Anyway, I fell sick, and then daddy fell very sick. While she was in constant agony, my mother overcame it all through sheer willpower. She was a care-giver, after all, and the healer of the family. That was my mother.
Mother is a Gender-Bender
My mother was not alone in carrying a mental and physical burden. I have seen daddy cry publicly when I was at the highest point of my illness. He would often feed me and hug me tightly when I felt physically and emotionally drained after a seizure. Daddy’s eyes held a sadness that would transform into humour whenever he tried to talk me into laughter. Sadly, it was only long after his death that I understood that daddy too had been my mother.
Mother is a Child
In her late fifties, my mother fell very ill. Her physical and mental overload had caught up with her and she was succumbing to it. She was in and out of hospitals, and her legs were so weak that she spent most nights tossing and turning over in pain. For almost a year, until the day she passed away, my newly-married brother slept on the floor in her room, rushing to comfort her pain the moment she started moaning. He would clean the home, cook the food, help her to the toilet, and kept a constant vigil over her. My brother had become her mother.
Mother is a Concept
The point that I am trying to make with all my teary tales is that Mother is a concept. Mother is a concept of a care-giver, a concept of a teacher, a concept of kindness, a concept of discipline and much more.

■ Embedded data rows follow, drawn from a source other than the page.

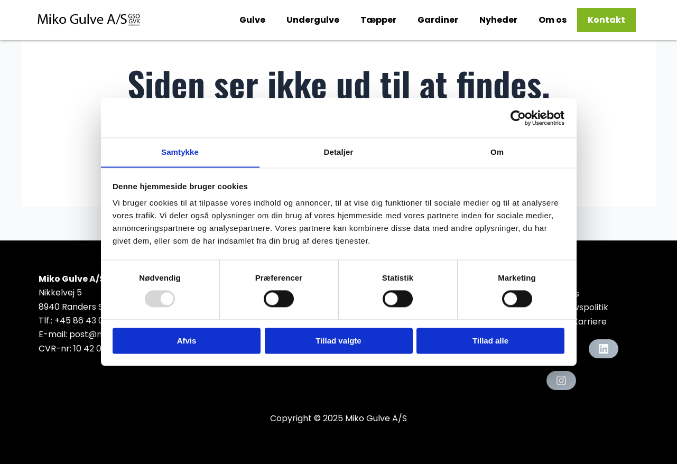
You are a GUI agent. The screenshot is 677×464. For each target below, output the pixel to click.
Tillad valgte (338, 341)
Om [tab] (497, 151)
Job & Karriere (576, 321)
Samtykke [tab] (180, 151)
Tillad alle (490, 341)
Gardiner (438, 20)
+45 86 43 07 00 (88, 320)
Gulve (252, 20)
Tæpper (378, 20)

Take your mind into a flash back mode and think of all those people who have cared for you. When you time-travel this way, you will start noticing those strangers who have helped you pick up something you have dropped; moved back in the queue so you could move forward ahead of them; or just given you a kind look. Isn’t this all something that a mother would do? Mothers can live in our memories for a lifetime, but can also pass by at a moment’s notice. Mother, is a concept that envelops our entire value system, striking the very core of our personality.
Scientists say that our intelligence is inherited from the mother’s genetics. That makes our intelligence, our mother, and when we respect it, it stays with us for a lifetime. Intelligence is also something that is learnt and understood. So, our teachers too become our mothers. Come to think of it, our birth mothers are our first teachers, and the teachers that we meet in school are extensions of this mother.
We all have that mother within us. If someone is a mother to you, you will also become the mother to someone else. With my parents physically away from me, my husband has attained that honoured position of being my mother. He is my provider, my body-guard, my healer and the only person I trust completely. Both of us, though, are well aware that there will come the day when it is our son’s turn to become our mother.
Mother is God
Many Indians respect land and water as mothers. My soul-sister, Indira talks about how Earth is the greatest mother we can ever have. According to my son, Vignesh, the Mother Goddess is everyone’s original mother, while his close friend, Shakthi believes his own mother (Indira) is God herself. Mother is our birth mother – the creator. Mother is our value-system – the preserver and enhancer of life. Mother is our intelligence – the destroyer of ignorance. Mother is God.
Mother is a concept, and the greatest concept that the universe has given birth to.
Kanika Kumar is a poet-writer who is trying to make sense of, and organize the great chaos that exists both within and outside her.